We thought we knew everything about Pierre Soulages—until the Musée du Luxembourg unveiled a remarkable small exhibition devoted to his work on paper. Many unexpected experiments come to light here. What remains to be discovered about Pierre Soulages (1919–2022)? Considered the sacred monster of French abstraction—honored with a national tribute upon his death—he had already received the spotlight in Paris at the Centre Pompidou in 2009 and at the Louvre in 2019, following the 2014 opening in his hometown of Rodez of a museum bearing his name, enriched by a vast donation he himself orchestrated. Just this summer, the Musée Fabre in Montpellier inaugurated a show of one hundred paintings, on view until January 4, 2026.
Outrenoir for ever

In his lifetime, the artist, who made his home in Sète, most often spoke of two things. Always, he recalled his memories as a poor child, already fascinated by black. Even more often, he evoked the revelation, one morning in 1979, of the concept of outrenoir. This idea of a monochrome painting whose volumes generate light on the surface may well have overshadowed other decisive moments in his career. The proof is on view until January 11, 2026, at the Musée du Luxembourg in Paris, in a striking exhibition devoted to his works on paper. The impact is immense.
Alfred Pacquement
“During his lifetime, this body of work was less in demand, and less discussed as well,” explains Alfred Pacquement, the curator and a leading specialist on the artist. Many of these works on paper remained in the studio and still belong to his lifelong beloved wife, Colette, now 104 years old. In fact, Soulages’s creative path began with work on paper. In 1948, he used walnut stain, applied in broad dark gestures to carve out a path for light across the sheet. “His gestures are highly controlled. He has no interest in expressing movement for its own sake,” notes Alfred Pacquement. His aim is to make white emerge through the darkness. He worked with the papers laid flat to construct his composition. He was often dissatisfied—and destroyed many of them.

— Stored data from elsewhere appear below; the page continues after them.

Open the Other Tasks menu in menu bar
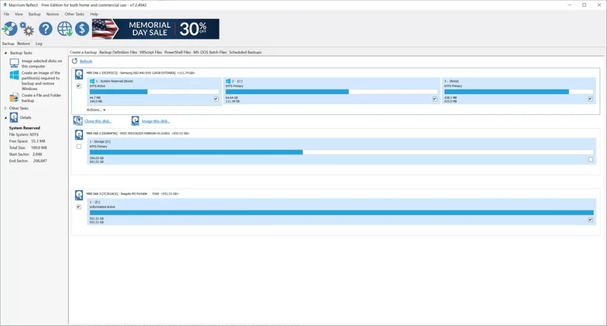Screen dimensions: 607x326 click(x=74, y=14)
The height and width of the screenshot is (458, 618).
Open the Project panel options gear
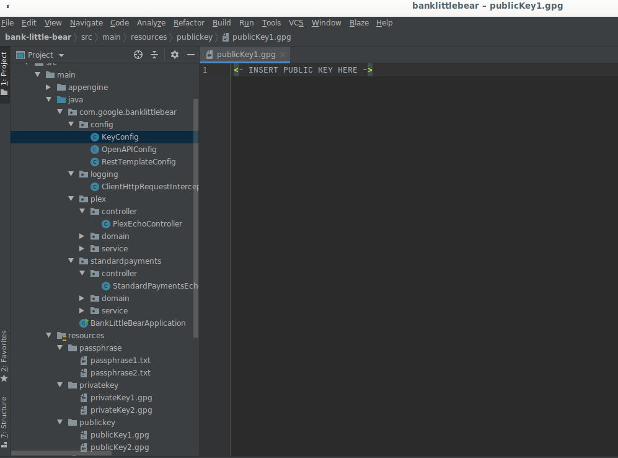174,55
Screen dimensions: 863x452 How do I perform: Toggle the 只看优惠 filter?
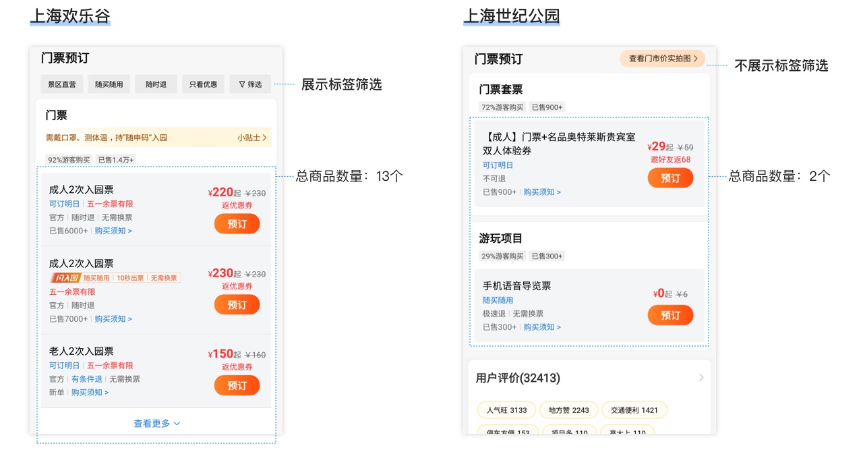point(203,84)
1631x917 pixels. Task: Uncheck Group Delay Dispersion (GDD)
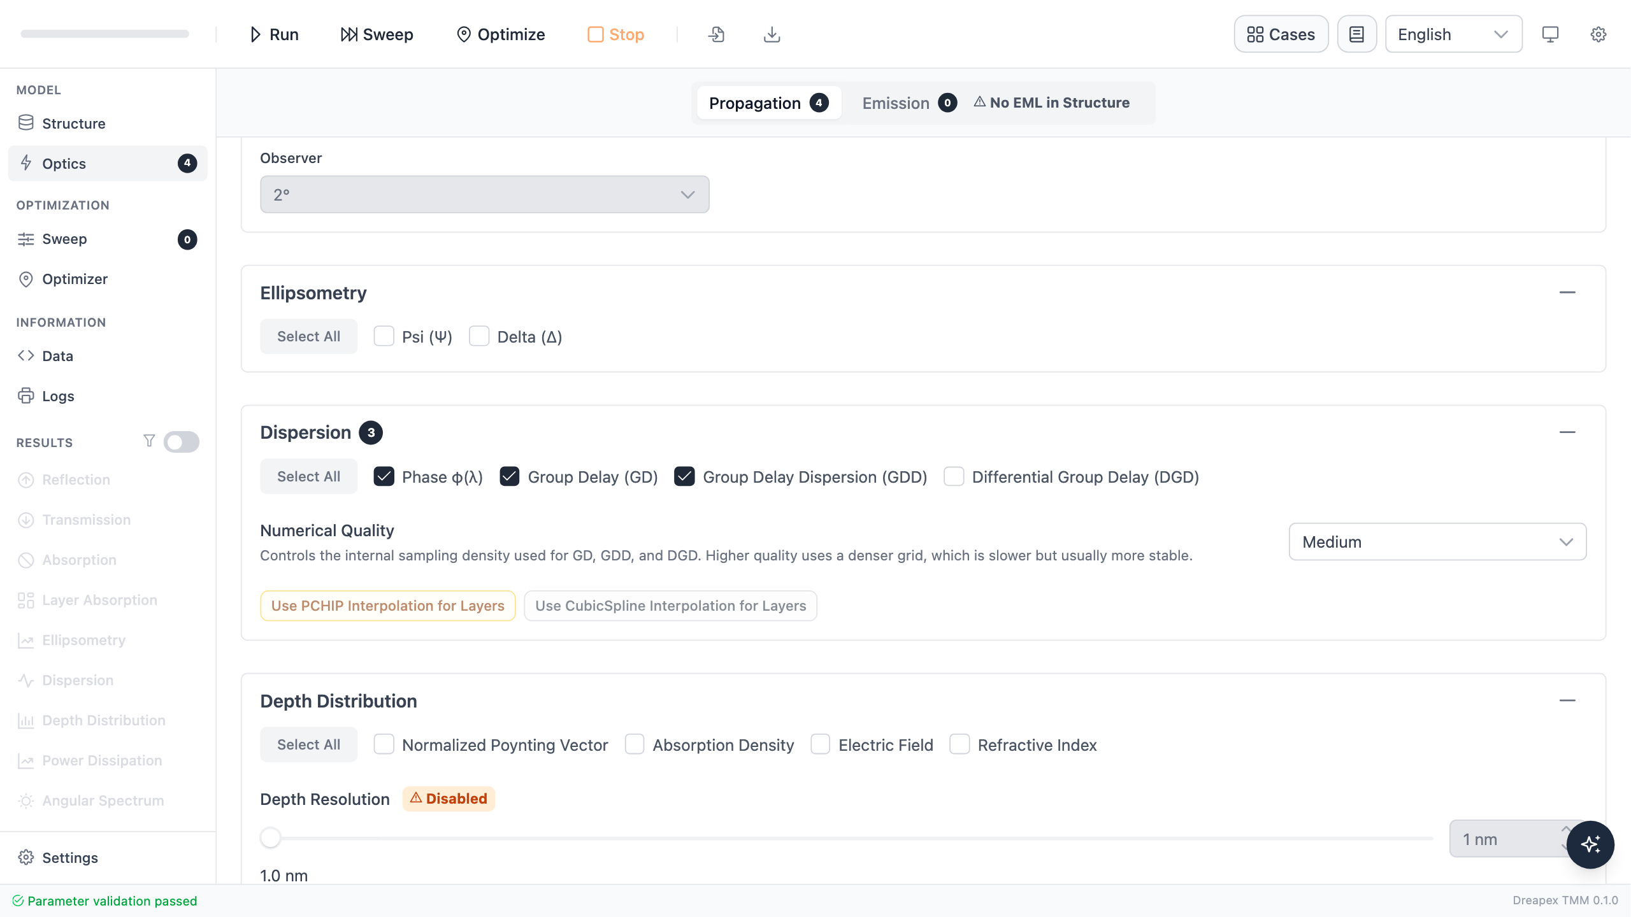684,476
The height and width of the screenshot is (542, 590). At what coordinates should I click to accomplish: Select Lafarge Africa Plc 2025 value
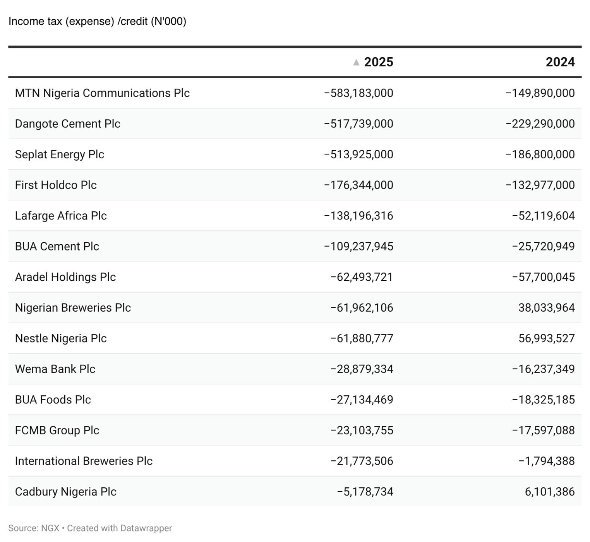pyautogui.click(x=358, y=216)
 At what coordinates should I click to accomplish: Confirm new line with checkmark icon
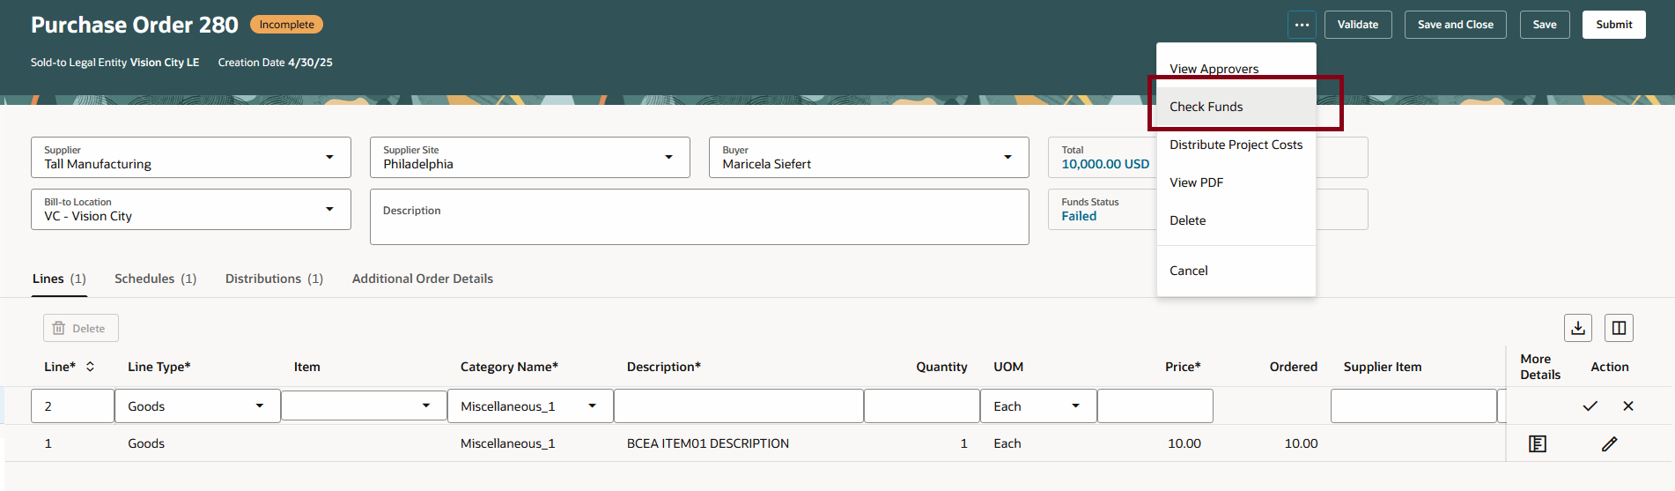(x=1590, y=406)

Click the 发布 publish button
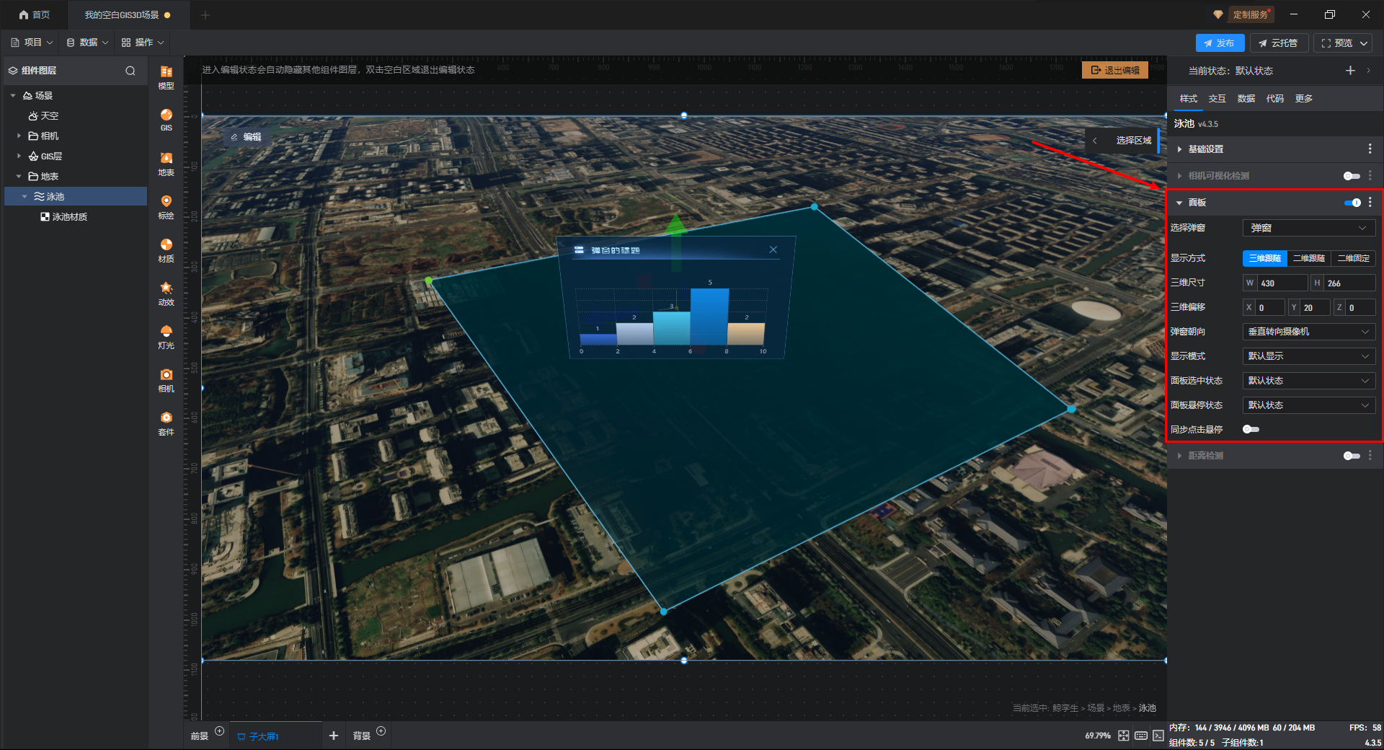click(1220, 43)
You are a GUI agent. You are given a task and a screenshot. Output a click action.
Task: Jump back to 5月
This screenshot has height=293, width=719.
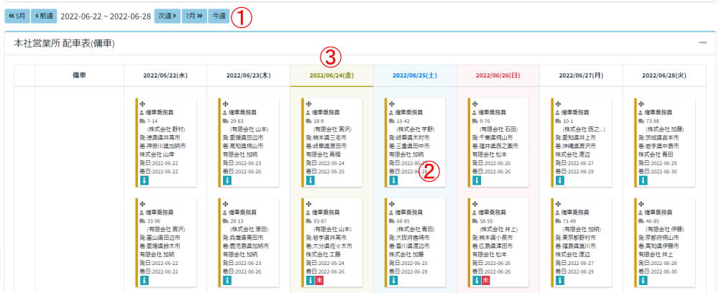[18, 15]
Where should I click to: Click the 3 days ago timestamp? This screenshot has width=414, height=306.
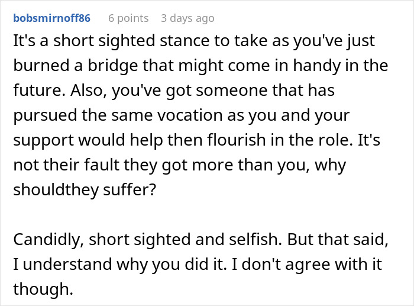tap(187, 18)
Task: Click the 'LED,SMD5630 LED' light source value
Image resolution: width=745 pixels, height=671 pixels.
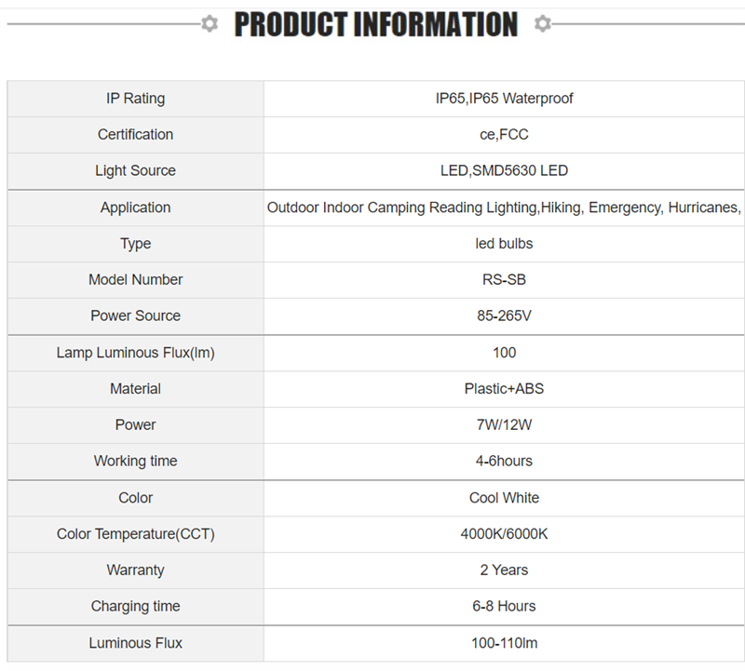Action: 504,171
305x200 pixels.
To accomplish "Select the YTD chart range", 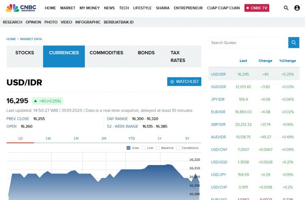I will pos(132,139).
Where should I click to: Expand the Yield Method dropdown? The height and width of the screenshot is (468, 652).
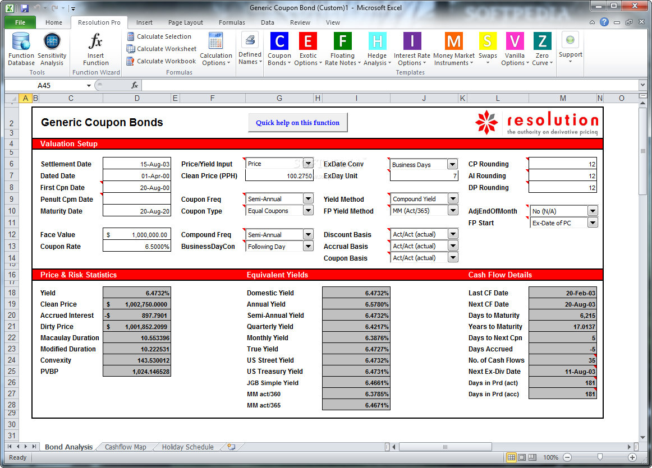point(453,198)
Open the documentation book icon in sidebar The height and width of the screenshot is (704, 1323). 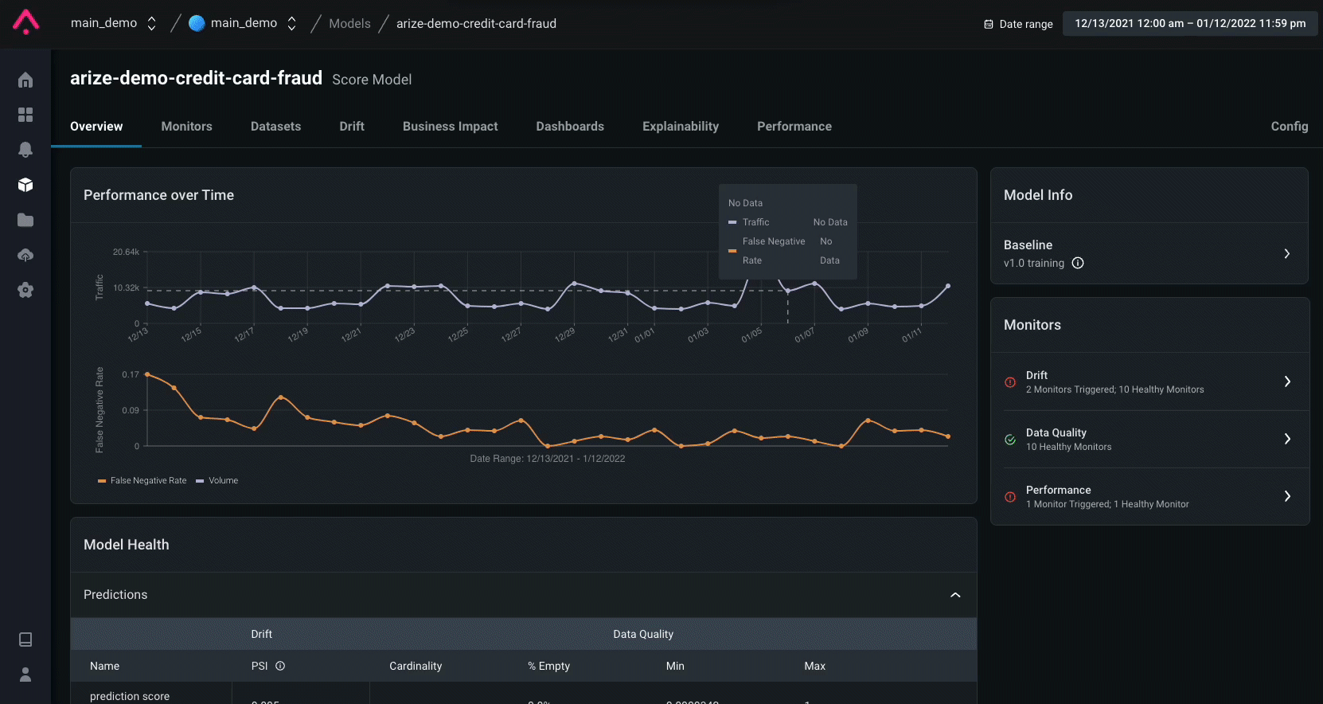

Reminding Motherwell and Kline
The most breathtaking of these works on paper date from the 1960s and 1970s. In pieces like the large format from 1961, he leaves a striking space of emptiness in contrast with a dense dark mass. These compositions call to mind the work of American artists whose studios he visited during his 1957 trip to the United States—Robert Motherwell and Franz Kline. In 1977, he created a magnificent series of four gouaches, composed of sweeping vertical and horizontal lines that resemble coded musical scores. That same year, he painted vast expanses of midnight blue discreetly punctuated with black.
Chalk striations

Soulages worked on paper up until 1979, before resuming again in 1999. That year, he marked black grounds with chalk striations that unmistakably recall his celebrated outrenoir canvases. The story continues with further experiments on paper carried out through 2004. He returned, for instance, to walnut stain, and sometimes scraped into the thick surface of his paint.

It becomes clear that for Soulages, working on paper was a parallel practice—at once intimate and undeniably essential. A discovery in its own right.